A junior lawyer in the London office of Herbert Smith Freehills (HSF) has made one of Forbes magazine’s ’30 Under 30′ power lists in recognition of her efforts in promoting social mobility across the legal profession and beyond.

Bristol University English graduate Sophie Pender completed her training contract at HSF, qualifying into its corporate team in September 2021.

But it was during her undergraduate studies that she founded The 93% Club, an organisation which aims to “redress the social mobility gap” in professional sectors by equipping students “with the skills to become serious competitors in the job market”.

The club looks to achieve this by giving these students the opportunity to attend workshops, seminars and social activities, as well as through running a variety of “thought-provoking” campaigns and policy programmes to raise awareness.

The 93% comes from the fact state educated students, who account for 93% of the population “face exceptional inequality when it comes to obtaining opportunities at university and in the workplace”, according to the project’s website.

The 2022 Legal Cheek Firms Most List

Pender describes the club, which has attracted over 10,000 students members since its launch six years ago, as “a sustainable and equitable alternative to the ‘Old Boys’ network”. Some newspapers have gone as far dubbing it “a Bullingdon in reverse” — a play on the elite dining society for wealthy Oxford University students.

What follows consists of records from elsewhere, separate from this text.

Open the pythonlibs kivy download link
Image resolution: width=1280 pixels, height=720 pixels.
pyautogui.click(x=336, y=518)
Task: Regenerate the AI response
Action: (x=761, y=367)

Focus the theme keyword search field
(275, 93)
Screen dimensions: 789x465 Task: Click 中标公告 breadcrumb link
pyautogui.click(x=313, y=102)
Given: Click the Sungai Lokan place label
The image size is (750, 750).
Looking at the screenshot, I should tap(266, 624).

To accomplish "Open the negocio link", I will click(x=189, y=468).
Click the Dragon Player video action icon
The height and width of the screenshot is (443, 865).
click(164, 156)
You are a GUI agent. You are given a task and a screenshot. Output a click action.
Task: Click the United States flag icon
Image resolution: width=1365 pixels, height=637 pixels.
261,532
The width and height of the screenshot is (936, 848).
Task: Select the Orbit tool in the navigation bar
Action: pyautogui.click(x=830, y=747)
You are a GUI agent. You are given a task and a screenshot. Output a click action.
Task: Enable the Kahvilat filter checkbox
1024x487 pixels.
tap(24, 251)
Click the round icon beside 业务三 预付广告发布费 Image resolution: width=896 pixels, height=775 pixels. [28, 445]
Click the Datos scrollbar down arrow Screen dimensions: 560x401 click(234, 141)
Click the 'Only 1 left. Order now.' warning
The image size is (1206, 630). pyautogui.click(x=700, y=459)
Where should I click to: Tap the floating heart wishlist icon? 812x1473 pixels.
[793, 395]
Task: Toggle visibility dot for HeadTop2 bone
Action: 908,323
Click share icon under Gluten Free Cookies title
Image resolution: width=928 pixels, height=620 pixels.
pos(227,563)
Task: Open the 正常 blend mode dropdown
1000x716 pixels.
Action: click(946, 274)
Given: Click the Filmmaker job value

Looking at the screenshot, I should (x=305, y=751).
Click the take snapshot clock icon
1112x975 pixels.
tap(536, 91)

The junior lawyer appears on the Europe 2022 Social Impact edition of the list, which recognises individuals who are “systemically and sustainably transforming education, business and beyond”.

Law firms have ramped up their social mobility efforts in recent years with a range of initiatives, including bursaries, mentoring and work experience programmes. The latest social mobility rankings feature 30 legal employers, including Pender’s firm, HSF.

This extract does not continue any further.